Nous n’exigeons pas des anathèmes théâtraux, mais un simple courage : nommer le crime, dénoncer l’idéologie de domination qui le justifie, condamner sans équilibre mensonger la machine de mort. Dire que le blocus est un péché, que l’occupation est un péché, que l’apartheid est un péché. Dire que la bombe qui écrase une école n’a pas d’excuse, jamais. Dire qu’un siège qui affame les villes n’est pas une politique : c’est une profanation. Et refuser, tant que dure l’horreur, la caresse protocolaire qui blanchit l’impiété, ce baume qui anesthésie les consciences.

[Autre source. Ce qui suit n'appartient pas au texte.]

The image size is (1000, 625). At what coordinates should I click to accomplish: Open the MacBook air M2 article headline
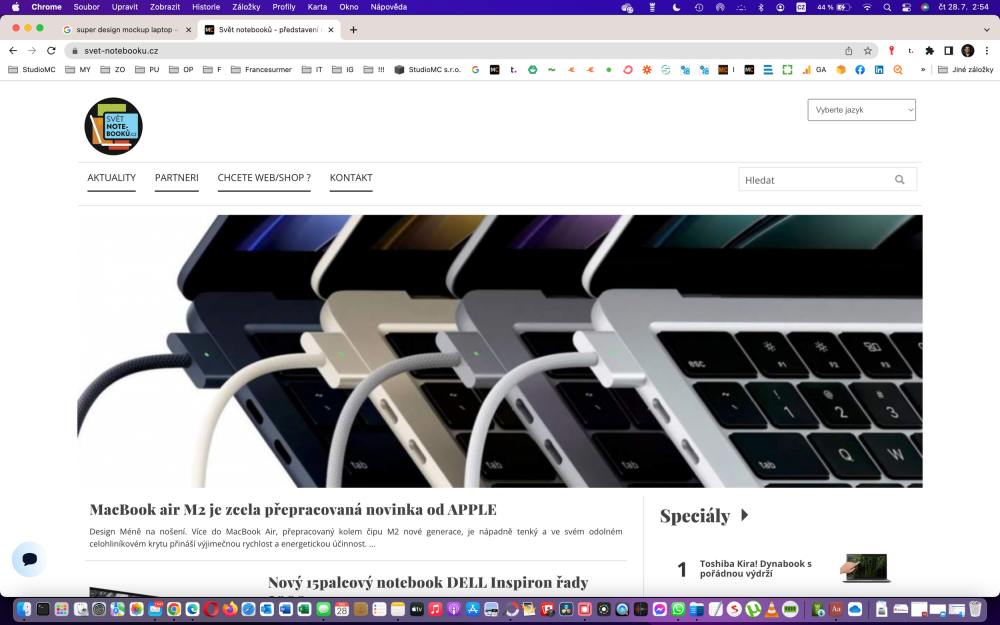(x=292, y=509)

On nous reprochera la colère. Mais il est des colères hygiéniques. L’indignation est la politesse due aux morts lorsque les vivants se taisent. Nous n’appelons à aucune vengeance, nous appelons à la justice. Qu’on ouvre les frontières aux convois, qu’on cesse de vendre des armes aux tueurs, qu’on mette fin aux visites qui maquillent l’abject. Qu’on réaffirme, depuis les minarets et les cathédrales, depuis les synagogues et les places publiques, que la vie humaine n’est pas négociable, qu’elle n’appartient à aucune forteresse identitaire, qu’elle est la seule relique véritable.
Oui, c’est une guerre de religion : non pas entre croyants, mais entre deux théologies. L’une adore la puissance, l’ethnie, la forteresse ; l’autre sert l’humble, le sans-armes, le réfugié. Le Saint-Siège devrait se souvenir de quel côté se tient l’Évangile quand les pierres crient. Tant que le Pape préfèrera la photo à la prophétie, nous lui tournerons le dos. Qu’il vienne, un jour, sans caméras, baiser la poussière de Gaza, porter sur ses épaules un enfant rescapé, prononcer un seul mot clair : « Stop ». Ce jour-là, nous écouterons.
D’ici là, nous persistons : pas d’indulgence pour l’indifférence sacrée. Nul ne bénit un génocide. Nul ne serre la main qui frappe sans perdre sa propre âme. La prière sans courage n’est qu’un murmure livide. Nous appelons les consciences à se lever, à exiger actes, les institutions à rompre la comédie. Boycotter la mise en scène, soutenir les secours, protéger les témoins, documenter chaque crime. Jusqu’à ce que la justice perce le mur des chancelleries, et que la vie recommence enfin, en Palestine.